(Excerpts from a dataset)
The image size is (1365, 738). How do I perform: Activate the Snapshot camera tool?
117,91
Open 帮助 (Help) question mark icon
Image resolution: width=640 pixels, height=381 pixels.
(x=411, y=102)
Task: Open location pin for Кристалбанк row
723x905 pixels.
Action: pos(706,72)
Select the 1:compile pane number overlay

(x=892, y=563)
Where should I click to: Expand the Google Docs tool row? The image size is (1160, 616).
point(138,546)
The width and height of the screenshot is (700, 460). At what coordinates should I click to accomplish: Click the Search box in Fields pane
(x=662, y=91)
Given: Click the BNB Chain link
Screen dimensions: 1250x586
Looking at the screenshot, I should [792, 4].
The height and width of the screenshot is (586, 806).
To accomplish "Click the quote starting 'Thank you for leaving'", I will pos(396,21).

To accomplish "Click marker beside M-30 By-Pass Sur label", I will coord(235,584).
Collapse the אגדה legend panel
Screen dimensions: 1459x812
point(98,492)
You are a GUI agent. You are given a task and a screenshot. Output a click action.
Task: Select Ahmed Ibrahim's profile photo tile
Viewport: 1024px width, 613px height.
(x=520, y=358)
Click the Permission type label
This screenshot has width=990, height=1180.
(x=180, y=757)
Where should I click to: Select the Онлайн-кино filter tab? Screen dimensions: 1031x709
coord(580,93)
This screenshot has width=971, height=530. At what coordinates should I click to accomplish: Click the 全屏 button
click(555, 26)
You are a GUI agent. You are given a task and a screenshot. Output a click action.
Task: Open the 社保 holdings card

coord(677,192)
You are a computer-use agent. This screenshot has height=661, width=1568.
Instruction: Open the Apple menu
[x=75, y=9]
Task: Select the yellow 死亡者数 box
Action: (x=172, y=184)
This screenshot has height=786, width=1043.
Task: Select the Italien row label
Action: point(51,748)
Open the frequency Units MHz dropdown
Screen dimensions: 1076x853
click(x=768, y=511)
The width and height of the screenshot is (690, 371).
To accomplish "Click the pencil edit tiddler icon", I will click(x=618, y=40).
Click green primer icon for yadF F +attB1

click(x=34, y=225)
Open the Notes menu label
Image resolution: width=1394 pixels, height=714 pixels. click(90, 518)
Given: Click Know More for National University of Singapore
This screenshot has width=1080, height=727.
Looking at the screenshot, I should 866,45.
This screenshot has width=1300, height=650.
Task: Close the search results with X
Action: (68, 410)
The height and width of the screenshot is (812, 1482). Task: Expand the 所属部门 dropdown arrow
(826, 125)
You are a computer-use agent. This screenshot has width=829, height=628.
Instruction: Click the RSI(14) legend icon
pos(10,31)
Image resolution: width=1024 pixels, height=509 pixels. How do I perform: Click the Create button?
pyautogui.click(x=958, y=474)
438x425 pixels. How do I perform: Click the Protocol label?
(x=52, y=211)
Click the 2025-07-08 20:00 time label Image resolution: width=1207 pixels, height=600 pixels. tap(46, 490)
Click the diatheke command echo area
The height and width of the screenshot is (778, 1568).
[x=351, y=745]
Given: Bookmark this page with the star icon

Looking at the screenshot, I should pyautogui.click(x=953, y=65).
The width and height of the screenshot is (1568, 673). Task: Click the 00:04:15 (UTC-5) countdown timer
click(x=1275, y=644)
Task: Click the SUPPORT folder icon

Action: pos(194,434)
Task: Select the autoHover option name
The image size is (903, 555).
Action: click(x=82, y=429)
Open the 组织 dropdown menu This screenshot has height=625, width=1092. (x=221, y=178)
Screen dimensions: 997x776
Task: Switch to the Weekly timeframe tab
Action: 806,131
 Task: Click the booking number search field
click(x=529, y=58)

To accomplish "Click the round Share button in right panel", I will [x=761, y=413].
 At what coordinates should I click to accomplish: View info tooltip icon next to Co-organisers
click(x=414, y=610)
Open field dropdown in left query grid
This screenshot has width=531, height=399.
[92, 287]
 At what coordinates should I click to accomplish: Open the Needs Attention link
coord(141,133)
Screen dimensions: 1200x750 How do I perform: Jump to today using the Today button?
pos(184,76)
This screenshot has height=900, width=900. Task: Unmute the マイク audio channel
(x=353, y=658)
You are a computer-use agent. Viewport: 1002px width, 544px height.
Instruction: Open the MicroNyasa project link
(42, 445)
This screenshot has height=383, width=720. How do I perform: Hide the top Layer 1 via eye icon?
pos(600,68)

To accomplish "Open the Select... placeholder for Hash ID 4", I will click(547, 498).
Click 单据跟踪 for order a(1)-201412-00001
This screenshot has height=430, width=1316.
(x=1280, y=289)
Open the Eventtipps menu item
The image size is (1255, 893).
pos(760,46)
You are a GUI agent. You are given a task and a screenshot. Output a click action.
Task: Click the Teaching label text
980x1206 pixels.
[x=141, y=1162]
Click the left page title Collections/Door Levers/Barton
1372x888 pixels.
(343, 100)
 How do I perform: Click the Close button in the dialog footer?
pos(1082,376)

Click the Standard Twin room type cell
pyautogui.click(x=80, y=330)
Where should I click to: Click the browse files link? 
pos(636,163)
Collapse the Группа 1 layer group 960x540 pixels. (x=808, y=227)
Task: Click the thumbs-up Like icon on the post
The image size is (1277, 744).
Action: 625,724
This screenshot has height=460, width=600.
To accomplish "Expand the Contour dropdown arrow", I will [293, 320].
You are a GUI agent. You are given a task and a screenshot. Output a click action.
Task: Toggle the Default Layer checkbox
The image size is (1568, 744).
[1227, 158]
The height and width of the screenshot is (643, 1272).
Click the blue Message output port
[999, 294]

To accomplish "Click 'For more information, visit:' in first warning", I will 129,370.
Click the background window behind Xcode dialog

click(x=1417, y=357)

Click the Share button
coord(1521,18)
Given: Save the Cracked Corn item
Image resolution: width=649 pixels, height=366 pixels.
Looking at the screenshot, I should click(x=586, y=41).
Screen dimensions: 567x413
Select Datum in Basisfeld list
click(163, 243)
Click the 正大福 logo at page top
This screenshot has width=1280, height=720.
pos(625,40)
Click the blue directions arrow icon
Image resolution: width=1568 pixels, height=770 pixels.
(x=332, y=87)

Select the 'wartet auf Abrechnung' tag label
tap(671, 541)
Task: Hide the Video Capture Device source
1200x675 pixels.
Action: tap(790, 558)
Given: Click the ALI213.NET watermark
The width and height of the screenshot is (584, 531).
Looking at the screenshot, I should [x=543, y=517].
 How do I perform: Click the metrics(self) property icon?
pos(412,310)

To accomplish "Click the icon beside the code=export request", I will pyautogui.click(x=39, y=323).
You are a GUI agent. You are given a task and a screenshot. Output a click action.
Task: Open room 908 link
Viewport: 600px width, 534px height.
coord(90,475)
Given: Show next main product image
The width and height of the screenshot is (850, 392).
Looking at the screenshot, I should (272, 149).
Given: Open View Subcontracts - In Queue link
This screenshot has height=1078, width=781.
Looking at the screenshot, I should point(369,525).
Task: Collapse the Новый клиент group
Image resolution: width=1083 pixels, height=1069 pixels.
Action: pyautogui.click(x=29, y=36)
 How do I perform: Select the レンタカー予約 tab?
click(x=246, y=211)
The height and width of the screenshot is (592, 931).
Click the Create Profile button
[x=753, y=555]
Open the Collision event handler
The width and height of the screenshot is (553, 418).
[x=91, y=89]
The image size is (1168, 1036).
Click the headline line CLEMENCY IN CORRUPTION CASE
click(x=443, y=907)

» EXERCISE DETAILS:
Copy out exactly the lines between the line with "Task: Hide the Video Capture Device source" and the last line of the entries, counting both of those lines.

» RESULT:
Task: Hide the Video Capture Device source
1200x675 pixels.
Action: tap(790, 558)
Given: Click the ALI213.NET watermark
The width and height of the screenshot is (584, 531).
Looking at the screenshot, I should [x=543, y=517].
 How do I perform: Click the metrics(self) property icon?
pos(412,310)

To accomplish "Click the icon beside the code=export request", I will pyautogui.click(x=39, y=323).
You are a GUI agent. You are given a task and a screenshot. Output a click action.
Task: Open room 908 link
Viewport: 600px width, 534px height.
coord(90,475)
Given: Show next main product image
The width and height of the screenshot is (850, 392).
Looking at the screenshot, I should (272, 149).
Given: Open View Subcontracts - In Queue link
This screenshot has height=1078, width=781.
Looking at the screenshot, I should point(369,525).
Task: Collapse the Новый клиент group
Image resolution: width=1083 pixels, height=1069 pixels.
Action: pyautogui.click(x=29, y=36)
 How do I perform: Select the レンタカー予約 tab?
click(x=246, y=211)
The height and width of the screenshot is (592, 931).
Click the Create Profile button
[x=753, y=555]
Open the Collision event handler
The width and height of the screenshot is (553, 418).
[x=91, y=89]
The image size is (1168, 1036).
Click the headline line CLEMENCY IN CORRUPTION CASE
click(x=443, y=907)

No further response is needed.